▸ **Brief**: Of the entries that follow, how many lines hold the string "Bond"? Write the number and nothing more.

▸ **Records supplied**:
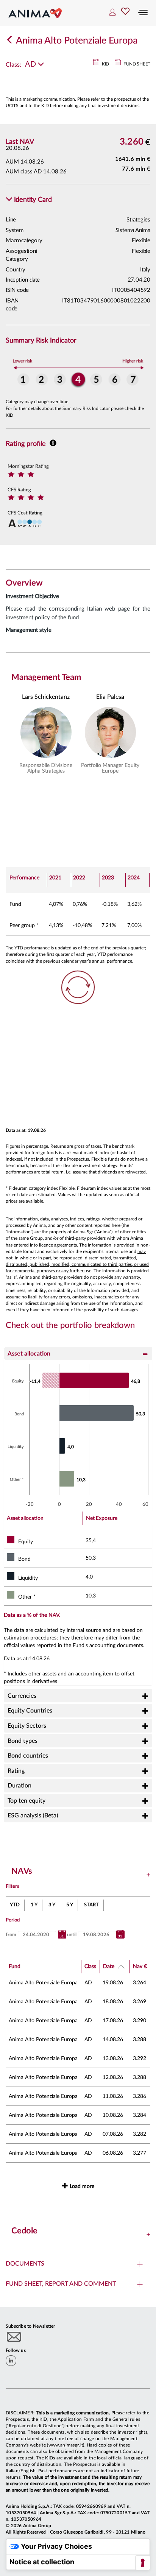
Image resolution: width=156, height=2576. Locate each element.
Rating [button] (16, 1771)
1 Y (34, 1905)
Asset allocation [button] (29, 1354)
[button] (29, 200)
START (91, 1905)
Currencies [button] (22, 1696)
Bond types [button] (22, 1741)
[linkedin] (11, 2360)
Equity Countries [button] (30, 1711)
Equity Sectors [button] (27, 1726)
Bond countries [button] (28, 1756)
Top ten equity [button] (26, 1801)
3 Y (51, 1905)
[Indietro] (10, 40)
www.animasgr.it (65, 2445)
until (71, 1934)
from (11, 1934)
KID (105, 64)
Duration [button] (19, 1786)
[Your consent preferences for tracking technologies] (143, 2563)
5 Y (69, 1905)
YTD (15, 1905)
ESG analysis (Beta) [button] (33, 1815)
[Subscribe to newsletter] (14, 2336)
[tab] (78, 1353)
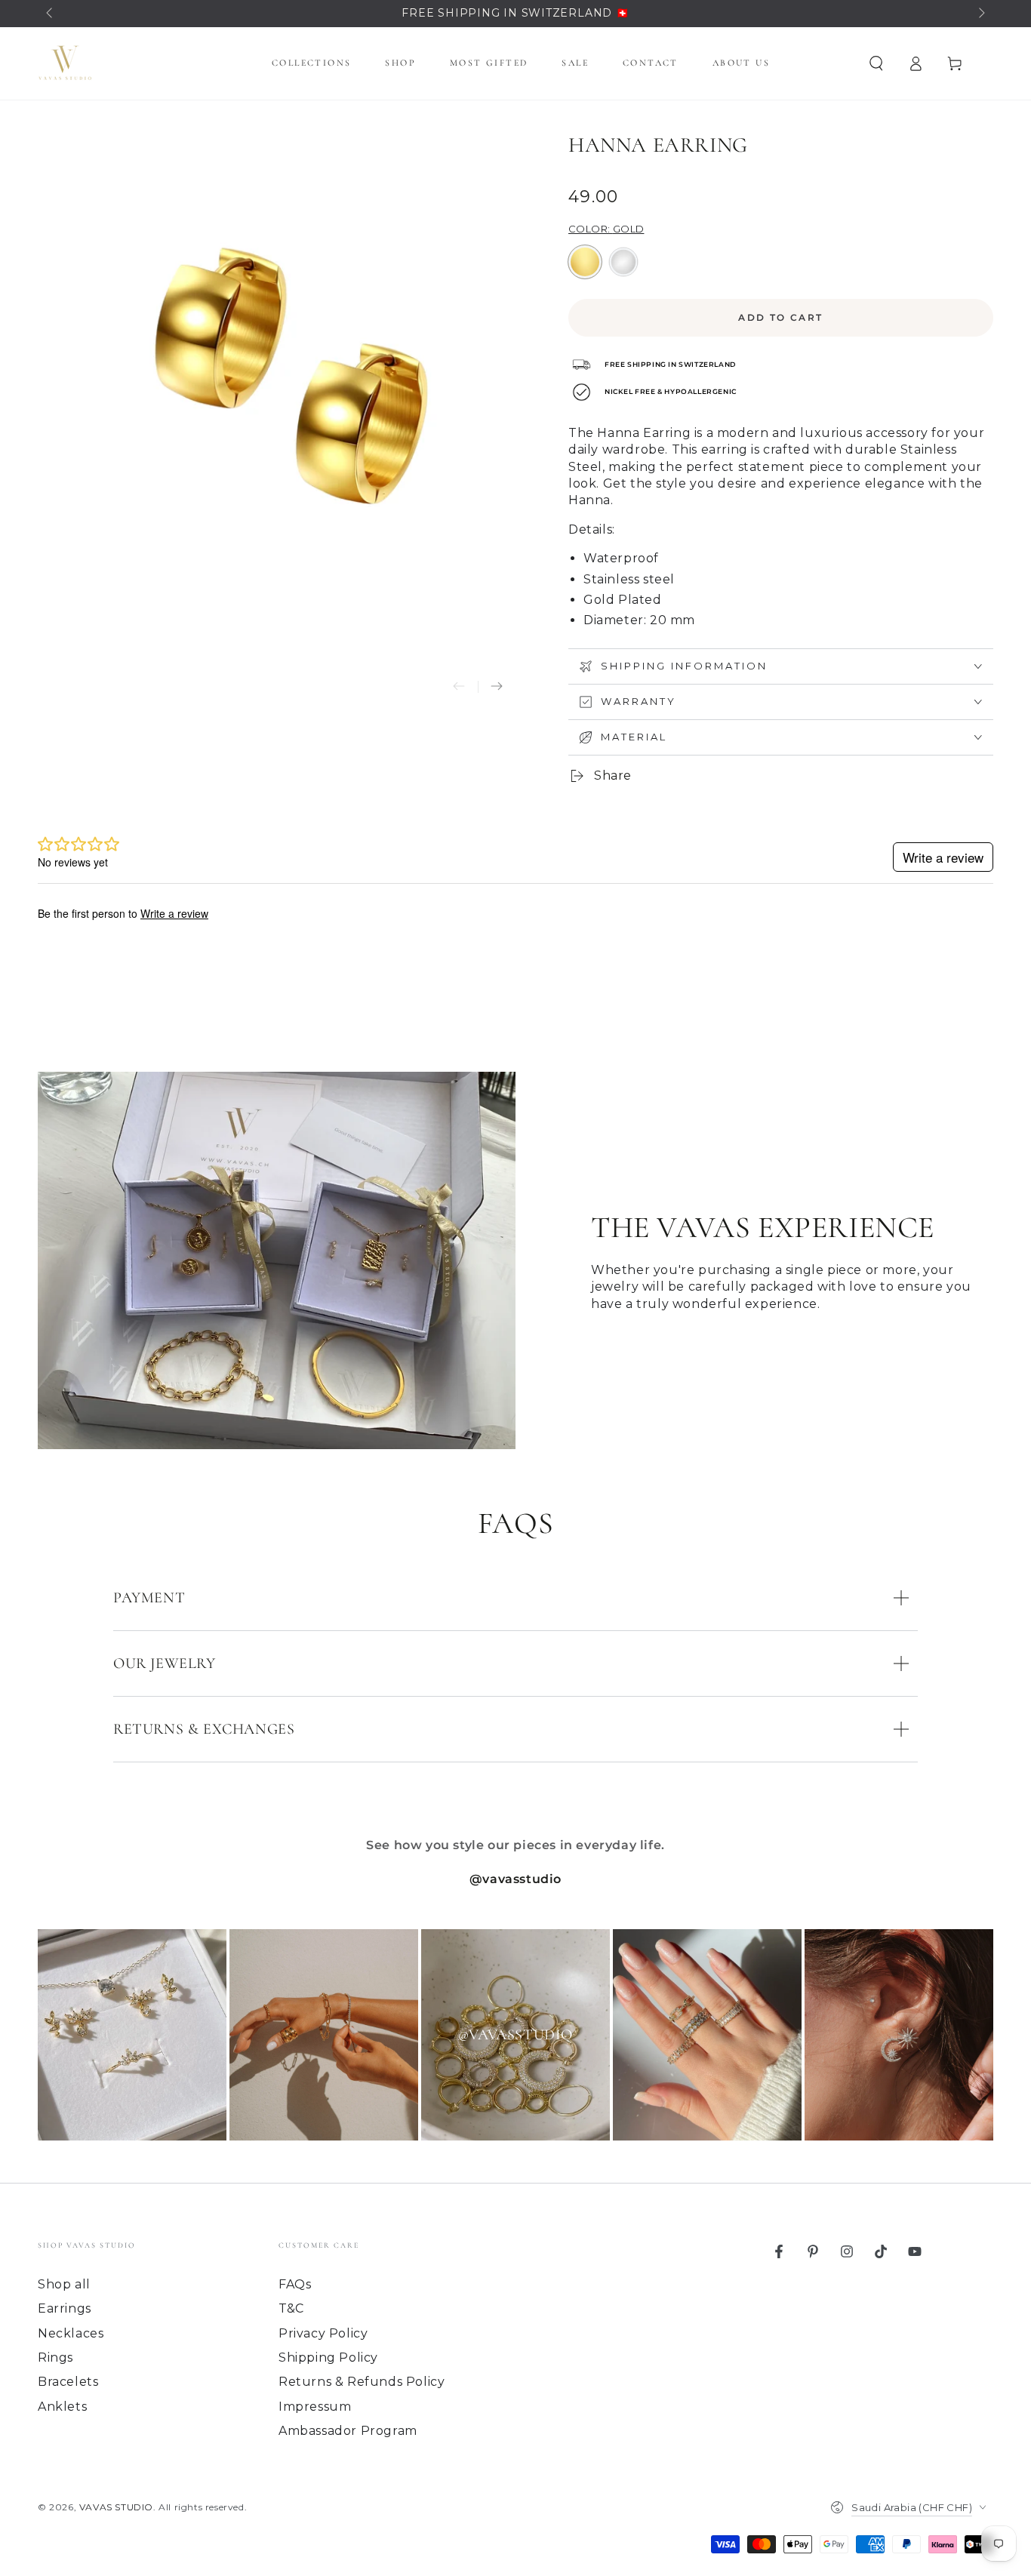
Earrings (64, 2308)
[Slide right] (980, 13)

▸ **Written response**: 2